* **EXERCISE DIRECTIONS**: Please give back, word for word, only the lines starting at the one containing "Given: Toggle recursive" and ending at the one containing "Given: Click the large Twitter follow button" within the material below.

* **THE DATA**:
>>>>>
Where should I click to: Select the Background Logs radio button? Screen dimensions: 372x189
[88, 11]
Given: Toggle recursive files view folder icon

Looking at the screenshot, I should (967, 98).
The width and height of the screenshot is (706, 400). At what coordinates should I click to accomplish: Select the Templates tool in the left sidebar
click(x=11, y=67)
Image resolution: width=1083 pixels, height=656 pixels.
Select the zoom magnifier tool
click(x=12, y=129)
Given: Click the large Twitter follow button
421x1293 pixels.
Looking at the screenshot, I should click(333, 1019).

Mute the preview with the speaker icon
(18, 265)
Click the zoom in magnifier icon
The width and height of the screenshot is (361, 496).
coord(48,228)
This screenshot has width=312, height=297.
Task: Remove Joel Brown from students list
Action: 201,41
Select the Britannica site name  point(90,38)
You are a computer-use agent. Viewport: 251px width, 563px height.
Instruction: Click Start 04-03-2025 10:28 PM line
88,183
<<<<<
>>>>>
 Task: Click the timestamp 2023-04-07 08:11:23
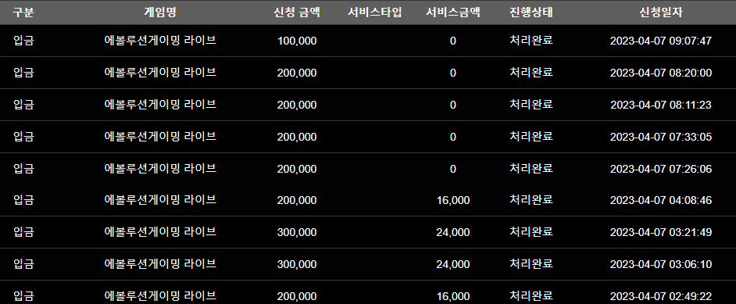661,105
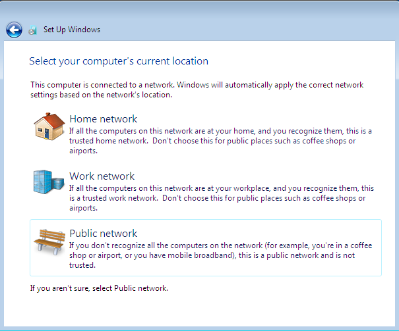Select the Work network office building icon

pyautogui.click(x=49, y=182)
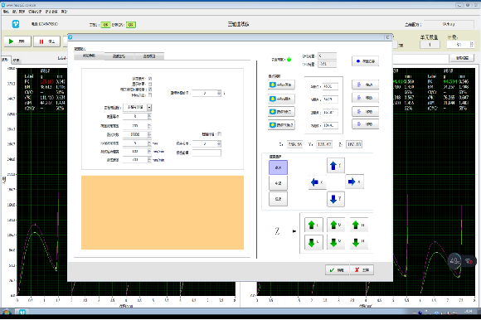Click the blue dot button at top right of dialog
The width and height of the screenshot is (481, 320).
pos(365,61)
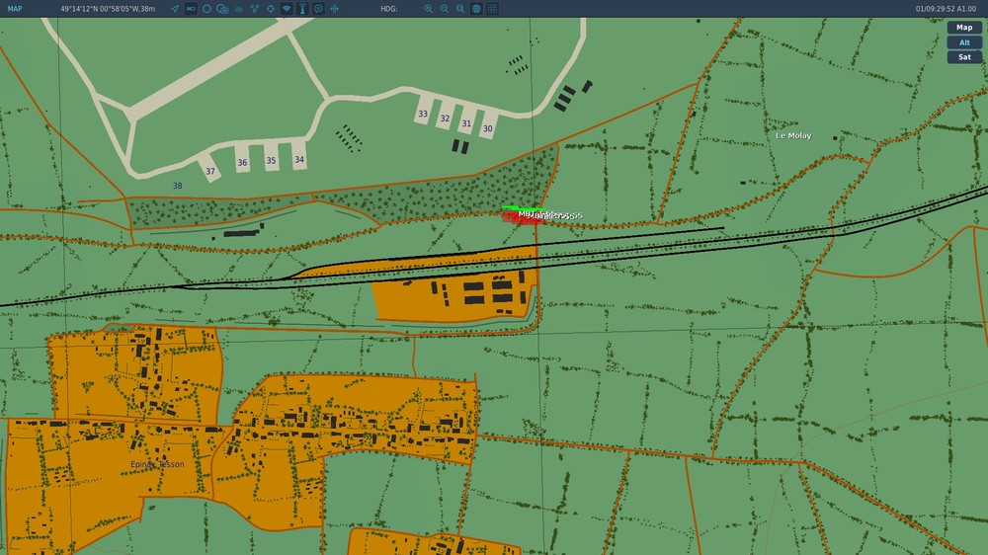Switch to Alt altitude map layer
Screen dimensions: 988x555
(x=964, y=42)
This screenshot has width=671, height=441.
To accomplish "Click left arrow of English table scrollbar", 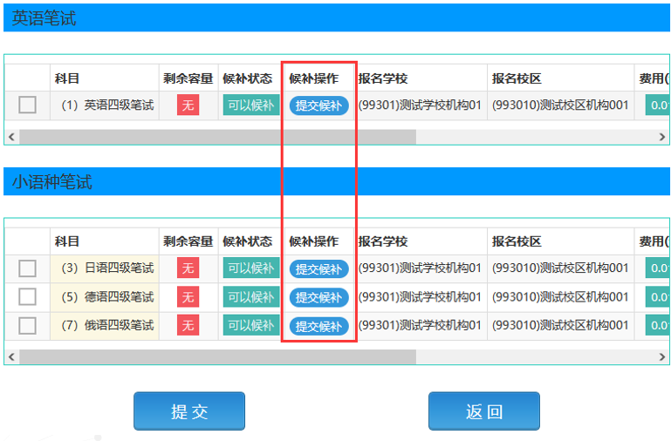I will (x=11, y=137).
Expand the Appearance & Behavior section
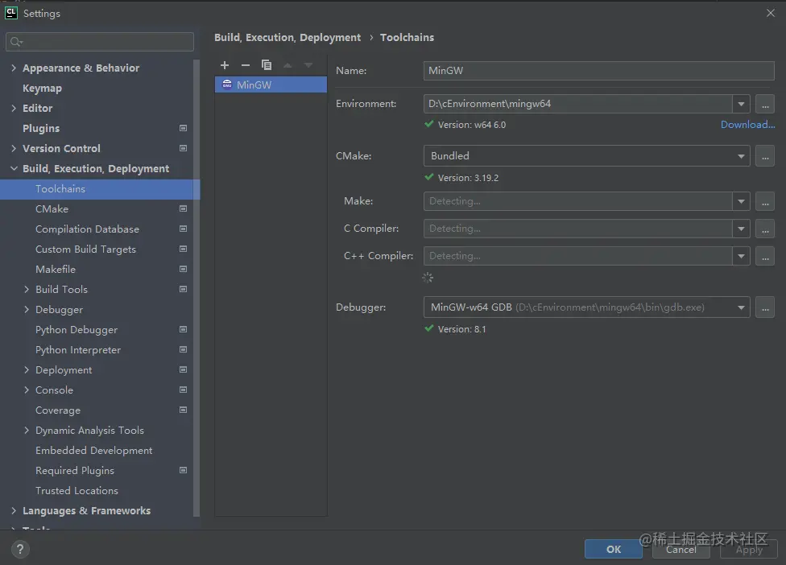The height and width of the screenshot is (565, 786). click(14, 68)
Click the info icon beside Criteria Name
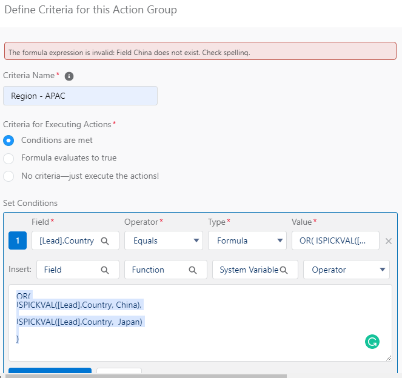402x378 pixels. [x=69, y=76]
<<<<<
>>>>>
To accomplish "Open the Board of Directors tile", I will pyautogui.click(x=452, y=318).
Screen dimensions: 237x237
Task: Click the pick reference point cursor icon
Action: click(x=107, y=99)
<<<<<
* **SOLUTION TO THIS EXERCISE**:
Given: Toggle recursive files view folder icon

Looking at the screenshot, I should (967, 98).
The width and height of the screenshot is (706, 400). At what coordinates should I click to accomplish: Select the Templates tool in the left sidebar
click(x=11, y=67)
Image resolution: width=1083 pixels, height=656 pixels.
Select the zoom magnifier tool
click(x=12, y=129)
Given: Click the large Twitter follow button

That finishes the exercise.